The Hymns and Carols of Christmas

Introduction To The Second Series

Henry Ramsden Bramley and John Stainer, Christmas Carols, New and Old (London: Novello, Ewer & Co., 1871).

Of the carols contained in this Second Series, the melodies of ten are sung by tradition in various parts of England, the rest are original. Of the former, five have been taken down from actual recitation and five drawn from previous collections. The tune of XXVI. [The Incarnation] is sung in Gloucestershire, and, it may be, elsewhere, to the words of III. [A Virgin Unspotted], in the first part of this collection. To avoid repetition without losing the air, it is here given to other words.

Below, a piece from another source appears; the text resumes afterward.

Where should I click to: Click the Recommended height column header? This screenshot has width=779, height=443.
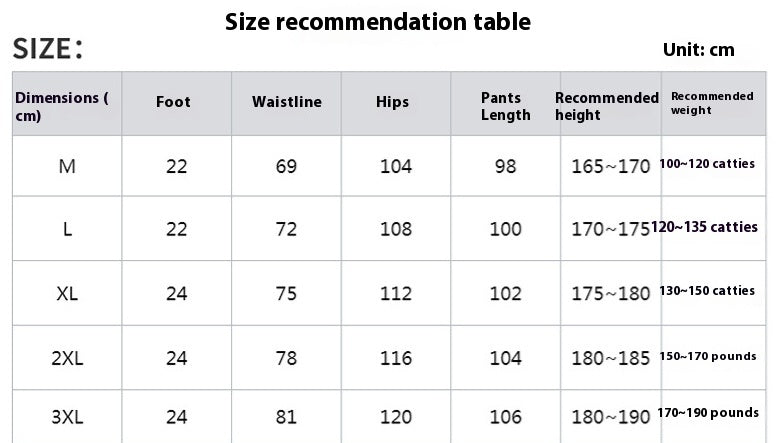pyautogui.click(x=606, y=106)
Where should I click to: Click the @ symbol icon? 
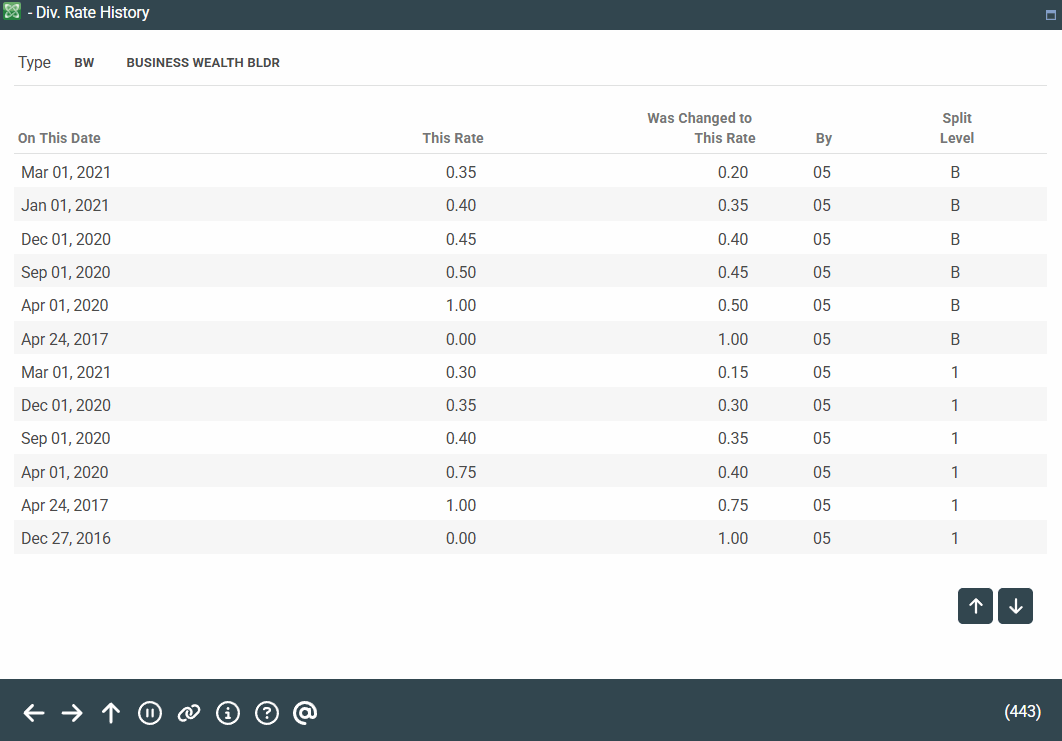point(305,713)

Among the class of Carols there may be some which, like XII. [The Seven Joys Of Mary] in the previous selection, may be thought open to the charge of being irreverent, or otherwise unsuitable to the professed object of this publication. The Editor's apology is, that while they have admitted nothing which appears to them to contain positive error, they have made every effort to preserve those compositions which prove their hold upon the popular mind, by their continued use up to the present time. Reverence, they would remark, is not to be judged in all cases by the same standard; and it is believed there there is nothing either in the Carol to which allusion has been already made, or in any of those now put forth, which is incompatible with reverence in persons of simple faith and unsophisticated training. Such Carols may afford pleasure to some who are unable to make use of the more difficult productions of modern composers, while those who prefer the latter may perhaps find in the whole collection an adequate supply of words and music adapted to a more fastidious taste.

With regard to the original Carols, the source of words, as well as the composer, is in each case specified. The two Ancient Carols, XXV. [The Virgin And Child] and XXXII. [In Bethlehem, That Noble Place], have been borrowed, with such alterations as the change of language seemed to require, from "Songs of the Nativity," Edited by Mr. W. H. Husk, Librarian of the Sacred Harmonic Society, a valuable collection which has also been employed in the collation of the words of several of the traditional Carols.

The Editors are encouraged by the reception given to their previous attempt to hope that they may have been instrumental in promoting the performance of Christmas Carols on a scale worthy of the increased resources and awakening zeal of the Church.

Editor's Note: The date of 1871 for publication of the First Series was a misreading. Percy Dearmer mentioned that a publication occurred in 1871. However, he was describing a combined publication of the First and Second Series. People have assumed that this represented the date of publication of both Series. However, it is clear from the Prefaces to the two Series that the First Series was published some time prior to the Second Series. It has been determined from other sources that the First Series was published in 1867, the Second Series in 1871, and the Third Series in 1878.